Tough love suits red valerian
Published 26/06/2016 | 02:30
Some people detest red valerian because of its vigour and tendency to spread about. Others like its flowers and its tenacious ability to survive in the most testing of locations.
It is easy to assume that red valerian is a native plant because it appears so commonly on old walls and dry, stony roadsides. But it is native to the Mediterranean region of Southern Europe and North Africa, and, despite its southerly origins, it is quite hardy.
It survived in many areas in the two hard winters six years ago and, where it was killed, it came back from seeds shed before the freezing weather.

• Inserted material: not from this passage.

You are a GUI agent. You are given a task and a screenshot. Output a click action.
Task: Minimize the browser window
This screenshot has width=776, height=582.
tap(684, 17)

That said, it is generally seen in coastal areas, where it thrives. It is also seen a lot in towns where is colonises old stone walls. The plant does particularly well in the unpromising conditions of a stone wall because it likes very good drainage.
In its native habitat, it grows on dry, rocky, sunny slopes, usually in limestone areas.
The old stone walls were built with lime mortar, which is soft and allows roots to penetrate.
Red valerian makes a tough, woody rootstock from which arises the flowering stems each year. When it is growing in an old wall or in very dry ground, the plant's vigour is reduced and the plant grows hard and is drought resistant.
But if it is grown in good fertile soil with plenty of moisture, it can luxuriate in the favourable conditions and become very leafy and vigorous. It will still flower but not as well and the leafy flower stems tend to be relatively soft with the likelihood that they will fall over. Quite often, these over-fed clumps just split open in the middle and the stems flop around in a circle, and they look unsightly.
Although called red valerian, the flowers can be red, pink or white. It would seem that crosses between the different colours keep on repeating the colour variation. As young plants, the white ones can be told apart from pink or red types by their lack of red pigment in the leaves.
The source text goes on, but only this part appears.